Dataset entries:

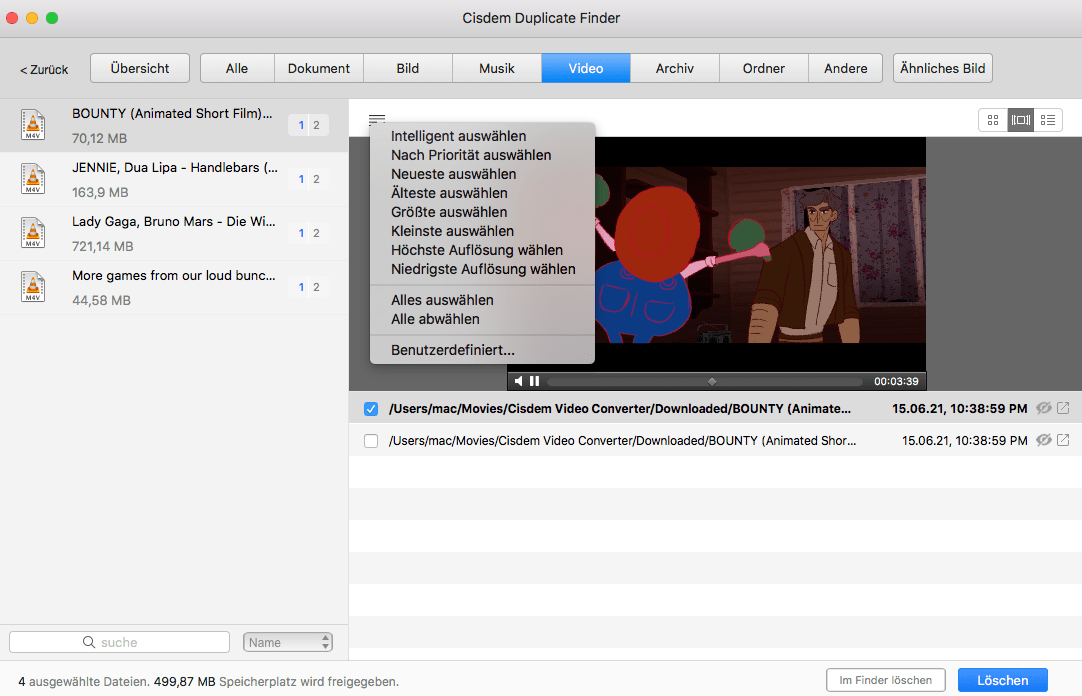This screenshot has height=696, width=1082.
Task: Reveal second BOUNTY file in Finder icon
Action: [1063, 440]
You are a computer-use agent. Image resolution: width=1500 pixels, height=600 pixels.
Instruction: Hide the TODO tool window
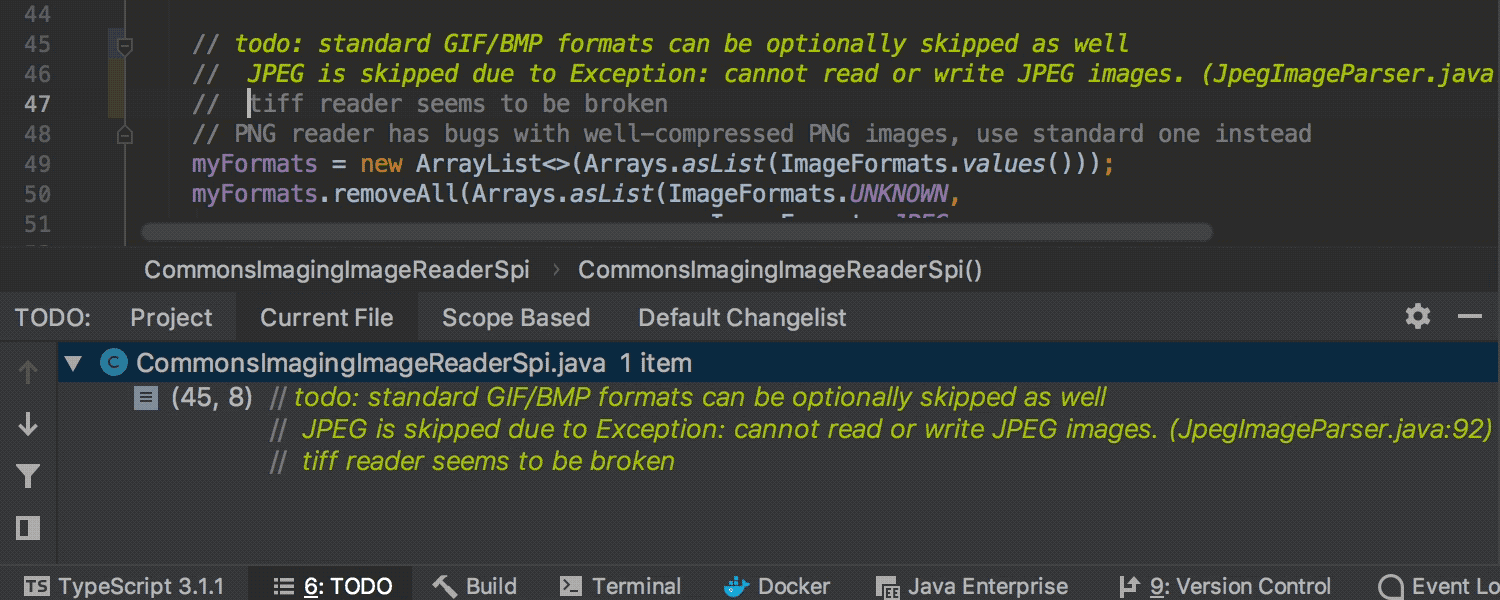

_Work to complete_
Where the line containing "You are a computer-use" appears, begin copying there and continue exactly through the final line of the records; both end lines belong in the copy, pictures do not.

_Solution to this exercise_
You are a computer-use agent. Image resolution: width=1500 pixels, height=600 pixels.
Instruction: Hide the TODO tool window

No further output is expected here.